The problem is too big and too fundamental to be resolved in Hamburg -- and it is really about German asylum law, which is grounded in the country's constitution. In 1949, when the constitution was written, the world consisted of countries that were the primary sources of violence. If someone was being hunted for political reasons, the state was the hunter. That was the assumption, and it was usually correct.
Time for a New Law
The grounds for asylum that are considered valid under German law are political. This has given rise to a growing dilemma because it means the state, and not social groups, must be the source of violence and persecution. But this is a 20th-century concept.
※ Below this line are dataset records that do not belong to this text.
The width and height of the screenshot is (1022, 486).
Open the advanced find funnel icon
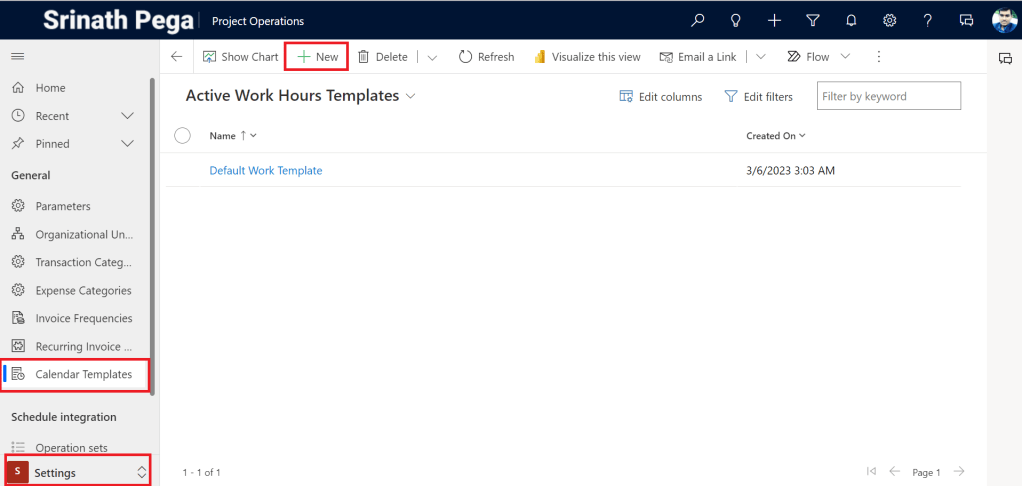[812, 20]
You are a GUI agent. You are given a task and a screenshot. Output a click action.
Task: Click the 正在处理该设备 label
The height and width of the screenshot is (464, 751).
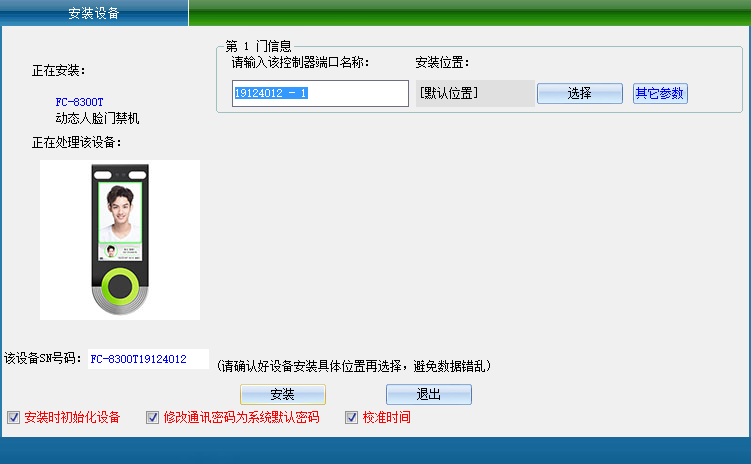coord(76,142)
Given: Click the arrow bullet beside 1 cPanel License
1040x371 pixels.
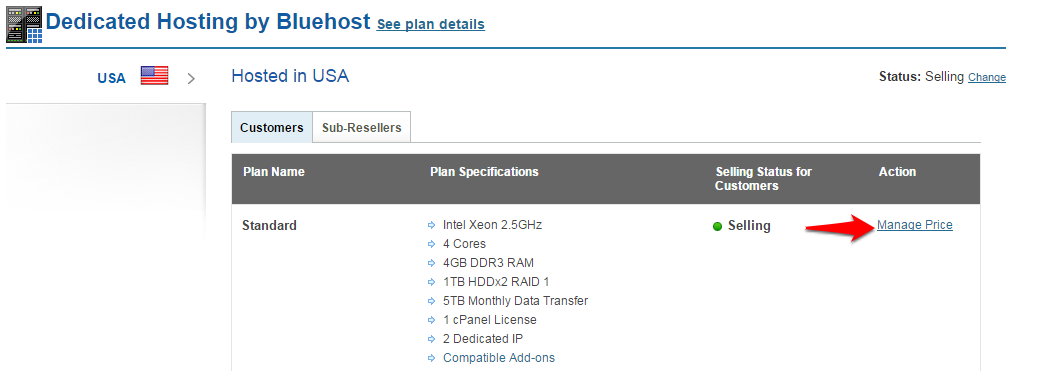Looking at the screenshot, I should [x=432, y=321].
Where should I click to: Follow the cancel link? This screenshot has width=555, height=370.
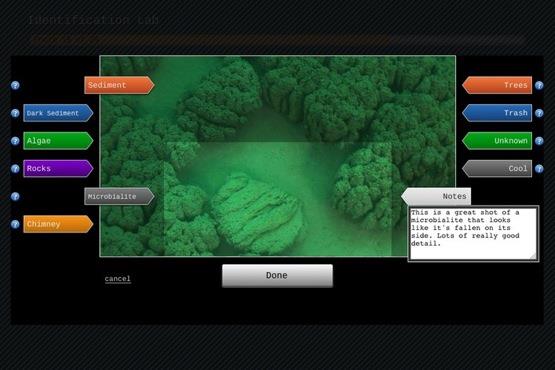point(118,279)
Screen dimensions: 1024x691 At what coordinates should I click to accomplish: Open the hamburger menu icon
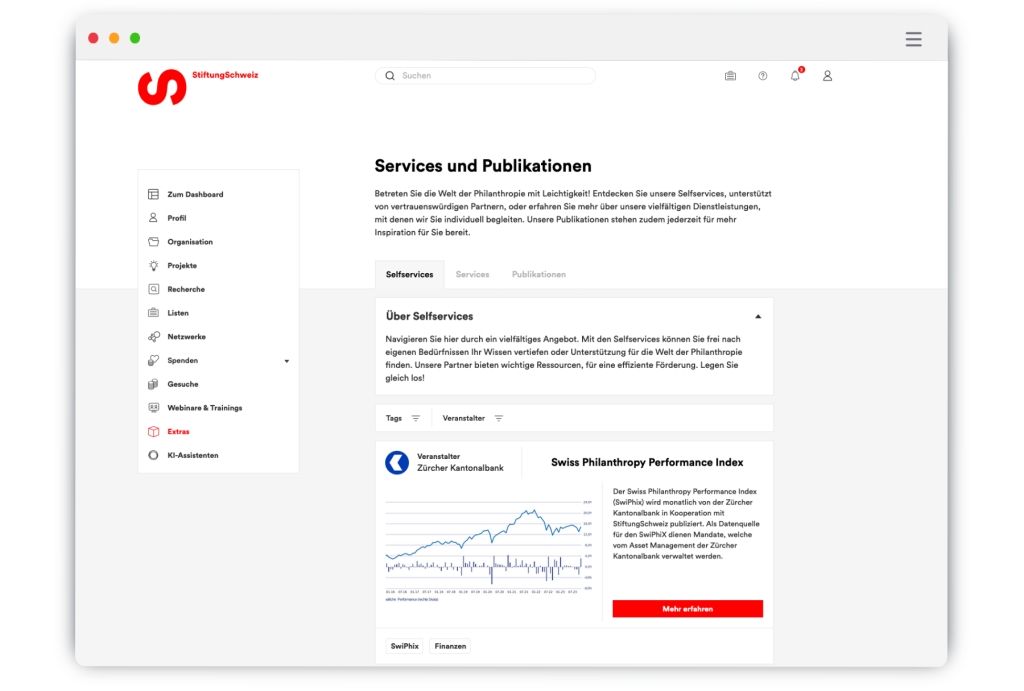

It means that as long as ethnic Serbs in Kosovo are not being harassed by the government but by Albanian gangs, a Serb who is the target of such discrimination has no right to asylum in Germany.
In reality, the authority of the state is disintegrating in more and more countries around the world, a trend that benefits warlords, militias, armed groups and self-proclaimed oligarchs. The traditional concept of political persecution was met by only 1.2 percent of the people who filed asylum applications in Germany last year. A few more than that are allowed to remain in the country, albeit temporarily, but only if they were victims of war. Does Germany need a new and more contemporary asylum law?
It's a pertinent question. A modern asylum law would make it possible for Germany to, for example, accept a homosexual persecuted by gangs in Russia, and that would be a good thing. At the same time, a modern asylum law would not allow a dirt-poor farmer from Moldova to receive asylum in Germany. And that, too, would be a good thing.